Use multiple Kubernetes clusters

See Multiple Kubernetes clusters for Auto DevOps.

Customizing the Kubernetes namespace

In GitLab 14.5 and earlier, you could use environment:kubernetes:namespace to specify a namespace for the environment. However, this feature was deprecated, along with certificate-based integration.

You should now use the KUBE_NAMESPACE environment variable and limit the environments it is available for.

Using components of Auto DevOps

If you only require a subset of the features offered by Auto DevOps, you can include individual Auto DevOps jobs into your own .gitlab-ci.yml. Each component job relies on a stage that should be defined in the .gitlab-ci.yml that includes the template.

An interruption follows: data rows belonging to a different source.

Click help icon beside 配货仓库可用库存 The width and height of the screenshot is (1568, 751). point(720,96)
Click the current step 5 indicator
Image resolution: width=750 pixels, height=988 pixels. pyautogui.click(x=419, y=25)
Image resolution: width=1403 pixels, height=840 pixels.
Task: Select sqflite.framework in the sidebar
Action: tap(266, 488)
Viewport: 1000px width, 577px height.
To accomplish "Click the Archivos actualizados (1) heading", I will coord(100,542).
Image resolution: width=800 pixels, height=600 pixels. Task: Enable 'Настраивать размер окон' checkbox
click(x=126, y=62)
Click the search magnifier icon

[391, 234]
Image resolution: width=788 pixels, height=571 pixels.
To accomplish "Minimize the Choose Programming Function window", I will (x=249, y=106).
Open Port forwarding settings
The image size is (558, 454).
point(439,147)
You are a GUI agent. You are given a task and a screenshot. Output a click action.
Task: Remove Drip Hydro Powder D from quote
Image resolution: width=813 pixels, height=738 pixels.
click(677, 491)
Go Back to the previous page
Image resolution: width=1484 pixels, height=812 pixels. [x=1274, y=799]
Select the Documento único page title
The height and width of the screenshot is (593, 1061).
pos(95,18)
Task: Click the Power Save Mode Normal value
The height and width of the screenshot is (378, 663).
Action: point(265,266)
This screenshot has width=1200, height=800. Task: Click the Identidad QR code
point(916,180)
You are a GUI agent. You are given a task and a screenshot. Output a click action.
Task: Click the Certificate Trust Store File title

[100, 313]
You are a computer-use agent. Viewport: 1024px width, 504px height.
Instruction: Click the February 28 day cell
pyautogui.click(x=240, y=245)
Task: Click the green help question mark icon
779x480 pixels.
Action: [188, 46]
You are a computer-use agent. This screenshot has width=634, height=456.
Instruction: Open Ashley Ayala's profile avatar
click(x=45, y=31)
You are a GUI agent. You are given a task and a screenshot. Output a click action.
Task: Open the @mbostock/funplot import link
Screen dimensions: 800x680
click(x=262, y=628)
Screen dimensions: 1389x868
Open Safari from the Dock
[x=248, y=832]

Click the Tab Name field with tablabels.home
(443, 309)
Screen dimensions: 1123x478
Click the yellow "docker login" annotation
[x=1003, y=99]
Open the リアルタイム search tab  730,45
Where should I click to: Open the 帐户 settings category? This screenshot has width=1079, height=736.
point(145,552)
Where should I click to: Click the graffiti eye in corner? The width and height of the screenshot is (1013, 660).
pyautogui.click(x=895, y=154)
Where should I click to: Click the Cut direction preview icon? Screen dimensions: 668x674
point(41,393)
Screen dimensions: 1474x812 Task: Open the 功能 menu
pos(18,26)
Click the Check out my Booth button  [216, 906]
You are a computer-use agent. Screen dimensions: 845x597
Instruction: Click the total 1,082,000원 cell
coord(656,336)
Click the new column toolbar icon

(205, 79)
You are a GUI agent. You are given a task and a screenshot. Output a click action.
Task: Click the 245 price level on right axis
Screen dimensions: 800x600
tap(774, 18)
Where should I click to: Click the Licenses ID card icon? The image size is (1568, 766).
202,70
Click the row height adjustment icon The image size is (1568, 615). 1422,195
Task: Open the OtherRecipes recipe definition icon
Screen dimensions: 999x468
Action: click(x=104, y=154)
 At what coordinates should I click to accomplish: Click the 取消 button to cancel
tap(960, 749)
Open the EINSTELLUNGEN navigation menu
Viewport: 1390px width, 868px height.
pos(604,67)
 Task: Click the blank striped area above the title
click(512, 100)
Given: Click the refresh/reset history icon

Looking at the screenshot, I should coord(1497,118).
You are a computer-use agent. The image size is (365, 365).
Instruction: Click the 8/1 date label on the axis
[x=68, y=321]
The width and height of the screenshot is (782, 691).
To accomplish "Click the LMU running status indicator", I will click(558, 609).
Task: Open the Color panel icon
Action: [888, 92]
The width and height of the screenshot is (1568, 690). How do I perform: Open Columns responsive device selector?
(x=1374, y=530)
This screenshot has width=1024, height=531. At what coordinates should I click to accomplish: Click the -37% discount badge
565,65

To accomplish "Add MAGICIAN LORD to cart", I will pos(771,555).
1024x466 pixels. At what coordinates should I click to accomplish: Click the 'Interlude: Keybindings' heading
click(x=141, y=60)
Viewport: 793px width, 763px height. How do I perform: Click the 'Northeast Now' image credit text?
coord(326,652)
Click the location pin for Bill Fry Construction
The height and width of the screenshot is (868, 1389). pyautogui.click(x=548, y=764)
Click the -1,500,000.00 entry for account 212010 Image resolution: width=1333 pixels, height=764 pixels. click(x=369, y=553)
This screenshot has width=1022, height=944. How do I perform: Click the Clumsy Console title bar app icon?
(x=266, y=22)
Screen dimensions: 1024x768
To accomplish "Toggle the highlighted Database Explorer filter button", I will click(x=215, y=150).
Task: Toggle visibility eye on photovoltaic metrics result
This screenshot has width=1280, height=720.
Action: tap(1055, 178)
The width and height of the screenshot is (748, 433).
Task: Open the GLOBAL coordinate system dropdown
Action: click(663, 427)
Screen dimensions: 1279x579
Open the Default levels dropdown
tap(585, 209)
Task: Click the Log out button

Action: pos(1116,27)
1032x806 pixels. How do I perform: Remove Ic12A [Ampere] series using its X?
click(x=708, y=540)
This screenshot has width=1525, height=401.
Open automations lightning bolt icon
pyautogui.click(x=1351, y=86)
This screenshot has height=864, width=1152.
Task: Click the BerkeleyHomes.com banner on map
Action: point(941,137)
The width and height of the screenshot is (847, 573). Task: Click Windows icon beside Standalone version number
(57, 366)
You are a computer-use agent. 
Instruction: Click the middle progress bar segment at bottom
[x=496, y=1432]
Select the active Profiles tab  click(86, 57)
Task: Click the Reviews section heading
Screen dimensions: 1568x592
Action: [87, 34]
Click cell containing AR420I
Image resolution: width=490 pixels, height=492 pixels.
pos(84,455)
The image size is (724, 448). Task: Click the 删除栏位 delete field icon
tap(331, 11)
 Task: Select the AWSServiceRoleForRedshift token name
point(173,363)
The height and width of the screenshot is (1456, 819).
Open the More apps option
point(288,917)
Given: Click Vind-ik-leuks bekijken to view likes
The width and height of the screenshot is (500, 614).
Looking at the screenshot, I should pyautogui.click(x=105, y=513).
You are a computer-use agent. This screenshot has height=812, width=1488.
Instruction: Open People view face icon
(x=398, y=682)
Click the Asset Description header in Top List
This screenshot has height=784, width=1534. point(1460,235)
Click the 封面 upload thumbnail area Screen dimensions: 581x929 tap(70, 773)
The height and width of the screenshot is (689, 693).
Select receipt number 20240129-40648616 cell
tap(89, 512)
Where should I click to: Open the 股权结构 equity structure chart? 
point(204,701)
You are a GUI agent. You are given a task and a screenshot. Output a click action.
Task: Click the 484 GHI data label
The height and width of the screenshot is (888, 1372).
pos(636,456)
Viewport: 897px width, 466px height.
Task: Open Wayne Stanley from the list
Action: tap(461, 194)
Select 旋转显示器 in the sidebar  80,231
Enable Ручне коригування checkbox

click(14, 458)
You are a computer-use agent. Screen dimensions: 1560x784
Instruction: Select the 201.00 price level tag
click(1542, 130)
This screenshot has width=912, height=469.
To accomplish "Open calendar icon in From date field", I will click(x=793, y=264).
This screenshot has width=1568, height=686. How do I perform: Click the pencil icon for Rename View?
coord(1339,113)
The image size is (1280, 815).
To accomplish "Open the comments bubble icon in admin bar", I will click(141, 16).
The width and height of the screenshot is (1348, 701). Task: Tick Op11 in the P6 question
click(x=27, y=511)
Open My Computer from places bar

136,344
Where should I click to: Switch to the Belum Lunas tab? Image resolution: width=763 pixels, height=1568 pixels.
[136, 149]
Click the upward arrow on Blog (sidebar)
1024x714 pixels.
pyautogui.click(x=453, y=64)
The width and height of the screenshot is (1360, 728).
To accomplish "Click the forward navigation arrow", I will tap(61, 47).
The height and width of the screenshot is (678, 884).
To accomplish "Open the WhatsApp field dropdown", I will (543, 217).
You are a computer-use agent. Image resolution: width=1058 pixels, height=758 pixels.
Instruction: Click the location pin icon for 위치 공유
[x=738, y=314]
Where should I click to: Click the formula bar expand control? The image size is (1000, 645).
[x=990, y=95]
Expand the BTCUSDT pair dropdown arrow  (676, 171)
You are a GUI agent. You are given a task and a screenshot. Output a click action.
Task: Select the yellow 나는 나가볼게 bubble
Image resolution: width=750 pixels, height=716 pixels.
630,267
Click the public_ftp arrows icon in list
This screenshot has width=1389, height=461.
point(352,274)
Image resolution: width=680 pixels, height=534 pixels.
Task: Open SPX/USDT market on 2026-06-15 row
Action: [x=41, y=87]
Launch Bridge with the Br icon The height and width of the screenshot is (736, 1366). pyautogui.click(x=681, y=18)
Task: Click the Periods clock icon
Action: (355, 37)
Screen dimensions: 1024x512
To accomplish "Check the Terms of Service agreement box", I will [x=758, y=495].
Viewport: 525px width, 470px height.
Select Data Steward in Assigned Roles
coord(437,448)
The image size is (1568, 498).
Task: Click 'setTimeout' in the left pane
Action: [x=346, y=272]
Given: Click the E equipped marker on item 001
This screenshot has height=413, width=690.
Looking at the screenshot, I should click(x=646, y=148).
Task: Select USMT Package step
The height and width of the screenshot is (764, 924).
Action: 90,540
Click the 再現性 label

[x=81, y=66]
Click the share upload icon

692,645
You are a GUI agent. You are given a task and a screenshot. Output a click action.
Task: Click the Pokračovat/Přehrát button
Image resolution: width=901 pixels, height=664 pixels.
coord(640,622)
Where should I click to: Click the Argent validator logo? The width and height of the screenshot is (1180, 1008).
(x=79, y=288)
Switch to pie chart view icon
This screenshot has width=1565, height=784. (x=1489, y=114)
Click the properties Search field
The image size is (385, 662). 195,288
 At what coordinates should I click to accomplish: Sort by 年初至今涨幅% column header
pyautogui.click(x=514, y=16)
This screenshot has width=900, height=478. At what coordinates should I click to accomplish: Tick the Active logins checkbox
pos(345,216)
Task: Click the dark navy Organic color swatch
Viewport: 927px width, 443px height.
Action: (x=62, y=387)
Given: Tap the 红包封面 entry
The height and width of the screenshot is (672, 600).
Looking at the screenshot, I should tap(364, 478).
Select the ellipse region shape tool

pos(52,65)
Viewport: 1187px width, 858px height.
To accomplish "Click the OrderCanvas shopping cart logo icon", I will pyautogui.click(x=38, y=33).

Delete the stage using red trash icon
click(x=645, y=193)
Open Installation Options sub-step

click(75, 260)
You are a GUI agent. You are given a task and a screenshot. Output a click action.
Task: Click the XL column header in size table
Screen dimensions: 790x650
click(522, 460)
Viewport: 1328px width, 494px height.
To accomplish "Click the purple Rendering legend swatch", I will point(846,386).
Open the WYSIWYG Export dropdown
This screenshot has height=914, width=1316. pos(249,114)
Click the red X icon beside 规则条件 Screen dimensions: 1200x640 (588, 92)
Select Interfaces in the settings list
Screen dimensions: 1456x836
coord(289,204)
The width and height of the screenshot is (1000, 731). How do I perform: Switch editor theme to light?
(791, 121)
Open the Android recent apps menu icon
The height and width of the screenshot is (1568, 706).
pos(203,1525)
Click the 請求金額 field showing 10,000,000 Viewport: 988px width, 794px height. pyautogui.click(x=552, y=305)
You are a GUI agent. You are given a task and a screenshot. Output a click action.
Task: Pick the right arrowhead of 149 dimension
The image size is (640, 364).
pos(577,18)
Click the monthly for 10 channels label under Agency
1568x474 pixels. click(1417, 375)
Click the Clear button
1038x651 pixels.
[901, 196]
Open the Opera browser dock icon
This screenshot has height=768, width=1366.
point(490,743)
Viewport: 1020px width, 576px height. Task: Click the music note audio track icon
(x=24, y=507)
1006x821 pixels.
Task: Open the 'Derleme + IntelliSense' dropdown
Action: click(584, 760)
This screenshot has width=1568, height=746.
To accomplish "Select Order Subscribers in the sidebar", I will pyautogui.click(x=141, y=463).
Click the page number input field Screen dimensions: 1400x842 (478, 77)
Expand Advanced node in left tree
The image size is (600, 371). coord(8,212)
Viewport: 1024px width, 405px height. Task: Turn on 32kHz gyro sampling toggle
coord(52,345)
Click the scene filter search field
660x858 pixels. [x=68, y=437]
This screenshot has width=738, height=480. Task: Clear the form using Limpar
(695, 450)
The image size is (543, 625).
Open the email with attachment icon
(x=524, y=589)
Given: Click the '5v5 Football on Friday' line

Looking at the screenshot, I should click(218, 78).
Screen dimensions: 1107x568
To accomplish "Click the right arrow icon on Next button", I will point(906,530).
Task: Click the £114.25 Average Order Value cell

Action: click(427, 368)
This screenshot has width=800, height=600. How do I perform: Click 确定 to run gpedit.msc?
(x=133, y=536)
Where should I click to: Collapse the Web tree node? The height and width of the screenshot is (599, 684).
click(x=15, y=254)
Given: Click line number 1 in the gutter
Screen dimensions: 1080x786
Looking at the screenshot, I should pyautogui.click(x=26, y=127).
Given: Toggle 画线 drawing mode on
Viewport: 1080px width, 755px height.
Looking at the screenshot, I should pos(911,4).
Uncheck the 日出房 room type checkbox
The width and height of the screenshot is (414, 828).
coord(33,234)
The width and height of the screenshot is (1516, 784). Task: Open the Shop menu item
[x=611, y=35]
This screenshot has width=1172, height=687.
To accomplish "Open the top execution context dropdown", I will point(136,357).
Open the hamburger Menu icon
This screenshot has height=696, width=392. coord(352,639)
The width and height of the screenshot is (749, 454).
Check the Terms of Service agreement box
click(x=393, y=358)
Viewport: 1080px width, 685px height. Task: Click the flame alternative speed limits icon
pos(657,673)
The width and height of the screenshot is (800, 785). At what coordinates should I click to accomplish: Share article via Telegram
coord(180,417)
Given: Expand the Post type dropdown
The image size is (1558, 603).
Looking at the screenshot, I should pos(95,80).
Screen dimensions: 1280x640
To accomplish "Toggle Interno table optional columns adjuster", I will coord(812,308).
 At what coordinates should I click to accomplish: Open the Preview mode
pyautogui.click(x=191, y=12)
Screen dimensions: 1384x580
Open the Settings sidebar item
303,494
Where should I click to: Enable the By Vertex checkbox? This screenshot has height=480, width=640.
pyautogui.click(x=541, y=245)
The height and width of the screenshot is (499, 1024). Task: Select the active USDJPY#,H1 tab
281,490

For example, to make use of Auto Build, you can add the following to your .gitlab-ci.yml:

stages:
  - build

include:
  - template: Jobs/Build.gitlab-ci.yml

See the Auto DevOps template for information on available jobs.

WARNING: Auto DevOps templates using the only or except syntax have switched to the rules syntax, starting in GitLab 13.0. If your .gitlab-ci.yml extends these Auto DevOps templates and override the only or except keywords, you must migrate your templates to use the rules syntax after the base template is migrated to use the rules syntax. For users who cannot migrate just yet, you can alternatively pin your templates to the GitLab 12.10 based templates.

Use images hosted in a local Docker registry

You can configure many Auto DevOps jobs to run in an offline environment:

  1. Copy the required Auto DevOps Docker images from Docker Hub and registry.gitlab.com to their local GitLab container registry.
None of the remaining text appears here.